According to the IOM, 100 million people live with chronic pain. Much controversy surrounds pain treatment. The National Fibromyalgia & Chronic Pain Association (NFMCPA) conducted several relevant surveys with responses from over 5,000 patients/caregivers. NFMCPA wants to build on the interest and involvement of its patient/caregiver members. We propose creating a patient-built, patient-directed, patient-centered research community to develop research questions based on patient experiences with pain interventions to explore what works for people with chronic pain from a patient/caregiver-up approach.
NFMCPA will recruit from our current 150,000+ email subscribers to our monthly Advocate Voice Newsletter and survey announcements, 158,000+ Facebook likes, and 4,000+ Twitter followers, to our 1,700+ closed Facebook community, where we will inform patients about PCORI, CER, and the role patients/caregivers can play in research. We will also use webinars to inform, educate, and engage current/new members in the discussion. A patient-facilitator will solicit patient/caregiver input in our closed Facebook community about interventions that work for their pain experience and what they want studied to address chronic pain issues.

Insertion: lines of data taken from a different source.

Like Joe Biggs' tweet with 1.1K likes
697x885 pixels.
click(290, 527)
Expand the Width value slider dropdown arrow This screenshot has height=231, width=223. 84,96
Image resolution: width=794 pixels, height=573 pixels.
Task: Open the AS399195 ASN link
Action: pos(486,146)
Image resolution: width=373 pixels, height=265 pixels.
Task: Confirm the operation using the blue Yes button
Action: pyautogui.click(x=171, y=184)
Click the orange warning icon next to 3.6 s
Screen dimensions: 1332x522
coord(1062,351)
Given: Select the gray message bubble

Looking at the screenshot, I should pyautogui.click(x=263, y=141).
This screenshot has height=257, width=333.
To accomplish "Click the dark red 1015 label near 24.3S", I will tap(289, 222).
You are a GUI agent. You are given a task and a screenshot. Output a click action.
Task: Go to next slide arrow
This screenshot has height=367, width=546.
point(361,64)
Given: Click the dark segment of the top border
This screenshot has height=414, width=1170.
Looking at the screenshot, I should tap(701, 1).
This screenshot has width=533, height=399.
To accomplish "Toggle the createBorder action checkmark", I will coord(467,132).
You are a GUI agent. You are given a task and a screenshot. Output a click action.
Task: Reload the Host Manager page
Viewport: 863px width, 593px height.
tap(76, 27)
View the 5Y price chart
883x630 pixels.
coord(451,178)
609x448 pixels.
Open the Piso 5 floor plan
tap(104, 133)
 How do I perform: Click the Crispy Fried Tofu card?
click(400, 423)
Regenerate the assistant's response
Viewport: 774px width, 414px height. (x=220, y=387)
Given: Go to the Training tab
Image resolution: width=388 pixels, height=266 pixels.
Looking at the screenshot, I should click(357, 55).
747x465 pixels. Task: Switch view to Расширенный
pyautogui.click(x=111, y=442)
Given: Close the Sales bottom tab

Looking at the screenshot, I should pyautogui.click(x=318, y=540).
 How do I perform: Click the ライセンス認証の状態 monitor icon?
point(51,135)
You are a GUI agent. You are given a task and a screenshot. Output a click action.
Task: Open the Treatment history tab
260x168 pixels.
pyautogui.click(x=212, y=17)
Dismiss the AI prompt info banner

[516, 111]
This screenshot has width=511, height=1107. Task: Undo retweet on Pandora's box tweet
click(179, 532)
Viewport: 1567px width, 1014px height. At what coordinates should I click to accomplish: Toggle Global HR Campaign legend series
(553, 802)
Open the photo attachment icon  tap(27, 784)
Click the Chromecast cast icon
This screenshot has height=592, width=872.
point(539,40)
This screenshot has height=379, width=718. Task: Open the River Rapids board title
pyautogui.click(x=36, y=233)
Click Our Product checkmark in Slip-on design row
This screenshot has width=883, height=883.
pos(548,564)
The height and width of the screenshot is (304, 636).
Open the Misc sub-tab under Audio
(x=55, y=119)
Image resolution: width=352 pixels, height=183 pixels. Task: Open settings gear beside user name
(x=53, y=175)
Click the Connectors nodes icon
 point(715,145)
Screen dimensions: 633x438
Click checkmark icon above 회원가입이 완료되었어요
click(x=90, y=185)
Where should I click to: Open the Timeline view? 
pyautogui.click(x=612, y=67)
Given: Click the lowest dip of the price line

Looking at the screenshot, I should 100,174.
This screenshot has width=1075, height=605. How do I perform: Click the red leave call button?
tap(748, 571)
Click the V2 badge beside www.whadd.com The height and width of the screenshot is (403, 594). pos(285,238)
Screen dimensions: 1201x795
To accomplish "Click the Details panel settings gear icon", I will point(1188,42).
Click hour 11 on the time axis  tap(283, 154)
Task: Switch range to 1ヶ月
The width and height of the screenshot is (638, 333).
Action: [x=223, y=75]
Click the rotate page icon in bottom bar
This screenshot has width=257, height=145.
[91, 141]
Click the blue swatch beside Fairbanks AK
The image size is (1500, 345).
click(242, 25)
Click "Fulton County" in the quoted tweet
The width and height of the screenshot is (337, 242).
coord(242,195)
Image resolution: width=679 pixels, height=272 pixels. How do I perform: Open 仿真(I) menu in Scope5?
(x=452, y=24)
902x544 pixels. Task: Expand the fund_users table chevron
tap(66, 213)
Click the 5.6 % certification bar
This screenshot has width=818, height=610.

We will engage NFMCPA’s Research Advisory Board (RAB) to review the proposed research questions derived from the research community and narrow the research community’s questions down to a manageable number of choices, based on a set of criteria. NFMCPA will bring those choices back to the community for further discussion and consensus around the final research question(s). Once the community has selected the final research question(s), NFMCPA will form a committee around that question(s) and explore potential research partners.